When I brainstormed about what my Lenten sacrifice should be this year, the first thing that came to my mind was:
“I feel like I’ve been in a perpetual Lent for 10 years.”
Maybe it’s the weather and feeling so cooped up in my own house with a two year old tornado but I’m having trouble seeing the joy in all this. I’ve already given up all sense of order and control in my life and certainly all personal space, not to mention decent sleep— I don’t feel like adding another sacrifice to my life right now.
I’m in a book club, and we just finished reading Hard Times by Charles Dickens. Our group was touched when the main character, Louisa, was scolded by her regimented father for saying “I wonder…” and we all instantly thought to our own children and experience of motherhood.
Am I leaving time in the chaos of this life for wonder?
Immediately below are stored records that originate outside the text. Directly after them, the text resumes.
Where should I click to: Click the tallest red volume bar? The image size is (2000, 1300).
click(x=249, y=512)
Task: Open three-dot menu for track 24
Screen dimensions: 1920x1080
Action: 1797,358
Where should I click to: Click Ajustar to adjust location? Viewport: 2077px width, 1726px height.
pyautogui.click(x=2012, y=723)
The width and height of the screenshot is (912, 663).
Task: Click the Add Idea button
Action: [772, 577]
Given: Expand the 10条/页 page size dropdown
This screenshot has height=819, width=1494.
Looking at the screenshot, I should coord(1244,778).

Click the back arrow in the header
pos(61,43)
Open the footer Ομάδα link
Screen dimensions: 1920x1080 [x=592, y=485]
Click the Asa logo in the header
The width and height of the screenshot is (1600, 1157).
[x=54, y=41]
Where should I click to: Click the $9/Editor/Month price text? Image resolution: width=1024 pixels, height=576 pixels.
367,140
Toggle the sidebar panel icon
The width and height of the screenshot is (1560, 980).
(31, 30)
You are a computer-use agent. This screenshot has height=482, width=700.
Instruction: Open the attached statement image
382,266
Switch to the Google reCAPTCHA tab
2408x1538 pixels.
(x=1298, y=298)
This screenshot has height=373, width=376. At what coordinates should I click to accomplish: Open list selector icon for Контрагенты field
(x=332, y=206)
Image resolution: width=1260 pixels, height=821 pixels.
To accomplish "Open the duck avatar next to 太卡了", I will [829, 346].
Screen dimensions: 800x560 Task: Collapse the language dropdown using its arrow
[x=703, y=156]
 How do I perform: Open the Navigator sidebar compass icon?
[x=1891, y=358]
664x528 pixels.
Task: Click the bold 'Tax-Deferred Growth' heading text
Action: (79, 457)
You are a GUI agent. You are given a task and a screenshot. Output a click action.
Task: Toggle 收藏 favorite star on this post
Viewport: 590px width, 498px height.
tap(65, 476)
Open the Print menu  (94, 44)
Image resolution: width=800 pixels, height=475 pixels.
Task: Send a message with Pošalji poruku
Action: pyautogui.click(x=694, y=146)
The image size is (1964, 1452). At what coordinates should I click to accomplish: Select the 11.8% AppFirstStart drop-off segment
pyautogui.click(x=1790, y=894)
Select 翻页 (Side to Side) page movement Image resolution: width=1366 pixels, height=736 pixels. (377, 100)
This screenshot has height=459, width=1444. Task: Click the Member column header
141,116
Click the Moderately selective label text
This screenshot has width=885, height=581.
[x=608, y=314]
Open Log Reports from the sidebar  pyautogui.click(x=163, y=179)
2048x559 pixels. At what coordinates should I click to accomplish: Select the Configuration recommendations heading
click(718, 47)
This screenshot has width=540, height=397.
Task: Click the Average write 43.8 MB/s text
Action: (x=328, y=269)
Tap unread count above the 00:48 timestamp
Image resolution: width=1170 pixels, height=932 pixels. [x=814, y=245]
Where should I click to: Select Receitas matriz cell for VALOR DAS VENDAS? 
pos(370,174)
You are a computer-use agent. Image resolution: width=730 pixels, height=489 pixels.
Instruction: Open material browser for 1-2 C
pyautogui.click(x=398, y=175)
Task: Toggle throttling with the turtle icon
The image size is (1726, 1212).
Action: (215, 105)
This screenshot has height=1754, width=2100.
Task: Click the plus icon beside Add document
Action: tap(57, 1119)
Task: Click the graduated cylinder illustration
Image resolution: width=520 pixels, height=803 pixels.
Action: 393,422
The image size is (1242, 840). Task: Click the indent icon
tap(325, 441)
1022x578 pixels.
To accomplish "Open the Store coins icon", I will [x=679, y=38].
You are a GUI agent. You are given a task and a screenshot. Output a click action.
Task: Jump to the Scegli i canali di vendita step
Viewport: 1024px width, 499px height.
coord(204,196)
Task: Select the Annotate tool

Or am I so concerned with order that I deny them the ability to have freedom in my home? Sadly, I don’t always see the wonder of my daughter’s dramatic play, which involves changing outfits from Elsa to Anna to Snow White to Pocahontas in one afternoon.
I don’t always marvel at my two-year olds curiosity for “spilling and filling” when he dumps over my finally folded baskets of laundry.
Last week, I turned on music in the kitchen while I was cleaning up. My baby started jumping and dancing and I started dancing with him. He wanted me to pick him up and dance so I did, and suddenly my eyes were filling with tears because I couldn’t remember the last time I laughed and danced with my baby. I hugged him tight and vowed to do it more often.
So this year for Lent, I’m giving up my wishes for a more orderly household.
I’m giving up my anger at having to refold the laundry and hang up all the dresses again. I’m giving up my resentment towards my kids for being kids.
This Lent, I’m also taking up a few new things. I’m taking up more time spent sitting on the dirty floor playing cards with my kids. I’m taking up regular dance parties in my kitchen. I’m taking up daily gratitude for the unbelievable life I have been given and for which I have done nothing to deserve.
Jesus, open my eyes, that I may see the wonders of your love.